Maybe I got a bit off topic, but my point is, In some ways you might say that finding loopholes in Abrahamic law is practicing religion lol
So if I put a movement sensor that triggers a light in front of a jewish household, they couldn’t leave on sabbath because their movement would trigger a fire?
I’ve heard stuff like this several times from different sources over the years, but I’m still not convinced it’s not some elaborate collective prank. It reads like something written by Terry Pratchett or Douglas Adams.
The really short version is that the jewish belief is that an omniscient god wrote the torah with the complete foreknowledge that people would be debating over its intent in edge cases for the rest of time, and so he wrote exactly what was necessary for rabbis to collectively come to the correct conclusions. If an interpretation would’ve been wrong, then god would’ve written that part differently.
Essentially it’s D&D rules lawyering
I get that, but at the same time I don’t. I mean, it doesn’t make sense to me. Expecting endless debate and also expecting correct conclusions to be reached seems contradictory, since once conclusions are reached, debate would cease. This is one of those things that make me feel very uncertain, like when you finish an exam in half the allotted time, watch everyone else keep furiously working, and start questioning whether everyone else is dumb or whether you are and you missed something obvious. I get that feeling a lot when reading/thinking about religion.
All this because there’s a rule against starting fires.
Shit… I though people over here were nuts… thank you for proving me wrong.

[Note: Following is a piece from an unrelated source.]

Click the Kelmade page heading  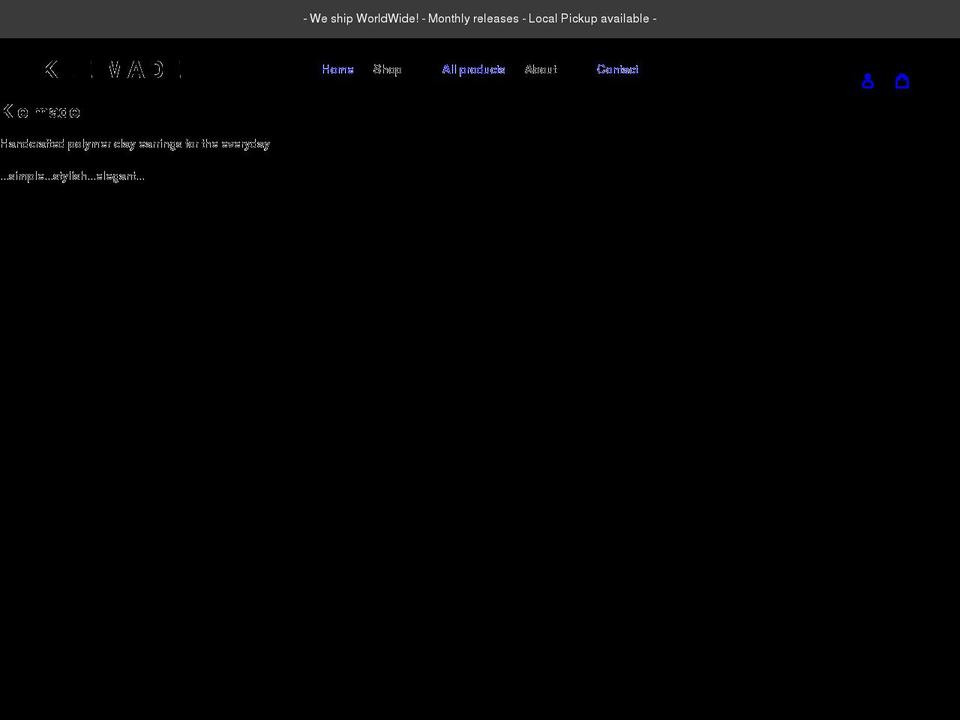point(41,111)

I can just imagine having parents care about any of this and being SO annoyed by it. Worst I got as a kid is going to church on christmas before opening the presents. (We do presents on the evening of the 24th)
It was worse when I was a kid, in winter we had to heat the house to blistering on friday afternoons and just hope it stayed warm enough til sabbath ended (if it wasn’t, we had to get a non-Jewish friend to come turn the furnace on for a bit, and there was all sorts of rules about whether that was allowed too). And if you turned a light off at night by reflex, it stayed off. Nowadays there’s all sorts of “sabbath mode” gadgets lol
didnt some religion have a concept where since they believe god infallible, any loophole in the rules must therefore be intended, possibly as a reward for the cleverness of finding it? I forget which one that was
Pretty common among Jewish scholars.
I like the one where 4 rabbis are arguing 3-1 against each other and god tells them that the 1 guy is right and they respond with “Well that’s 2-3.”
That whole religion, especially the Kabbalah part, is super interesting to me, but it is just so dense that it’s hard to get into.